REQUIREMENT 1: According to the text on stablecoins and bank deposits, why is the share of deposits held in fiat-backed stablecoins or central bank digital currencies likely to grow dramatically within a decade? Answer in one to three sentences.
REQUIREMENT 2: Pick up the text on stablecoins and bank deposits after its final sentence and continue it.

TEXT UNDER STUDY:
────────
At present, deposits at all U.S. commercial banks are $15.6 trillion. At the same time, the total capitalization of all U.S. dollar–based stablecoins is about $15 billion. Banks pay no interest to their customers, thus enjoying access to deposits as a lucrative source of free funding. Yet, despite this deposit advantage, the position of banks is unstable in the long run. They can no longer offer competitive interest rates on deposits and the FDIC insurance proposals cannot offer protection to consumers in the case of any major bank defaults.
It will have profound implications for the price of equities, oil, gold and cryptos, and, more broadly, to the modus operandi of the entire financial system.
While immensely popular among the crypto natives to help ease in and out of trading positions, at present stablecoins have a limited impact on the broader economy. Stablecoins have to provide clear advantages compared to bank deposits to become economically significant to garner mass adoption.
Staking of tokens for returns is currently offering very competitive rates, but this will likely come down to a more sustainable 2% deposit rate. This could provide an attractive hedge to the 2% inflation target, but it is likely that within a decade, the total share of deposits kept in fiat-backed stablecoins or central bank digital currencies will grow dramatically. This is due to the flexibility in payments which stablecoin payments and programmable money offers, especially for businesses and institutions, if not retail consumers initially.
────────
DATASET RECORDS:
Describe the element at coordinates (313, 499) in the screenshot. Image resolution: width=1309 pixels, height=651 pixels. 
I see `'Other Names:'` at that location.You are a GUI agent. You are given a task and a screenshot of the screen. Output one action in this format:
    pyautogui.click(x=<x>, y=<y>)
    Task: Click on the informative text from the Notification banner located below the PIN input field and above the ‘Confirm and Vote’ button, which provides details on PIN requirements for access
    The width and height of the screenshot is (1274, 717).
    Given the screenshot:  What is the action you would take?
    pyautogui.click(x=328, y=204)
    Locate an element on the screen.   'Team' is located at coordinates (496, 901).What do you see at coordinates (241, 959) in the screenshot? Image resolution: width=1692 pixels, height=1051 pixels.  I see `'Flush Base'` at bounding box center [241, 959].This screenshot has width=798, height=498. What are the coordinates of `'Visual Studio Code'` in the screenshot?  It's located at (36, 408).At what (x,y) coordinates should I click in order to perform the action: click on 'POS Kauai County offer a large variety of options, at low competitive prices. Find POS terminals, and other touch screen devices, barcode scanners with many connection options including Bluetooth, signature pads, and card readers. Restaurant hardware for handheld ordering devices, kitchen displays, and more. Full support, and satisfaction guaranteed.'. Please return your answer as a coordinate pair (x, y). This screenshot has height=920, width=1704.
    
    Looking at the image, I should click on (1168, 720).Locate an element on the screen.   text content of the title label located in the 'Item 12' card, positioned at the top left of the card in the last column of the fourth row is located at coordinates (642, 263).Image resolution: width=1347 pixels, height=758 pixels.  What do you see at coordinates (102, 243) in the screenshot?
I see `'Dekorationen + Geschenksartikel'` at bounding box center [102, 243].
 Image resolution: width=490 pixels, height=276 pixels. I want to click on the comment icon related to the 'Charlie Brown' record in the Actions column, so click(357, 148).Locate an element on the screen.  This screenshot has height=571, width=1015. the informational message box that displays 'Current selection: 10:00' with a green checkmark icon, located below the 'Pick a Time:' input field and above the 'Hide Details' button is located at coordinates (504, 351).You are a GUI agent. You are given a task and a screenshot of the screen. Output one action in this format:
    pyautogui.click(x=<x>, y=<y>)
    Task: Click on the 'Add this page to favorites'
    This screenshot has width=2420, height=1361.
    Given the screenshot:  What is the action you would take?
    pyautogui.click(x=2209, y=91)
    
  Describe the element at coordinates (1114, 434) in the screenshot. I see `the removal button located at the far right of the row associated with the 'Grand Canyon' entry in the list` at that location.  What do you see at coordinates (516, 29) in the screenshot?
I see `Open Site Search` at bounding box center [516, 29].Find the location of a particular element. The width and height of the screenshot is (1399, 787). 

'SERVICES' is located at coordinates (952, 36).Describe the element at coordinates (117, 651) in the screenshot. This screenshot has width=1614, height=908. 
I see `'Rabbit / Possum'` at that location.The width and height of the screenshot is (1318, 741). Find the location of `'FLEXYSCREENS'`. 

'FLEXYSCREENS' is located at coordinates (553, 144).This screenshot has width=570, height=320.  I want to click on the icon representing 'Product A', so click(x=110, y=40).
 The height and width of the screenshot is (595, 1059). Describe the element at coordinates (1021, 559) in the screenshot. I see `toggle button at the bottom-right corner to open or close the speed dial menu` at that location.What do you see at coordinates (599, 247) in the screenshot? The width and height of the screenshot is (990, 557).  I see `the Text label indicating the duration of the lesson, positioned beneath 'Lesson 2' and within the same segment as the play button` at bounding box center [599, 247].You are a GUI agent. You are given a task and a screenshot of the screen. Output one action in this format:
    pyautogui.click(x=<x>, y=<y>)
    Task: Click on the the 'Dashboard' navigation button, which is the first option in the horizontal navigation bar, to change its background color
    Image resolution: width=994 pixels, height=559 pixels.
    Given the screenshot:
────────
EXERCISE RESULT 1: The text says this growth is due to the flexibility in payments that stablecoin payments and programmable money offer. It adds that this flexibility matters especially for businesses and institutions, if not retail consumers at first.

EXERCISE RESULT 2:
Stablecoins have made a dramatic impact already, but to make a larger impact on the global economy, they must fulfill broader needs.
First, they need to sever their connections to banks as collateral holders and find a regulatory-compliant way to keep collateral outside of the existing banking system. If this is not done, stablecoins will create inflationary pressure, since collateral kept with banks will trickle into the real economy and result in both stablecoin and collateral circulating in the system.
Stablecoins that provide value and options outside of the banking system is what crypto was created to do – something that currency stablecoins currently lack. In this regard, the so-called Digital Trade Coin, one of the original asset-backed stablecoins, proposed by Thomas Hardjono, Alex Pentland and myself in 2018, is particularly attractive, especially if the corresponding collateral has a positive carry.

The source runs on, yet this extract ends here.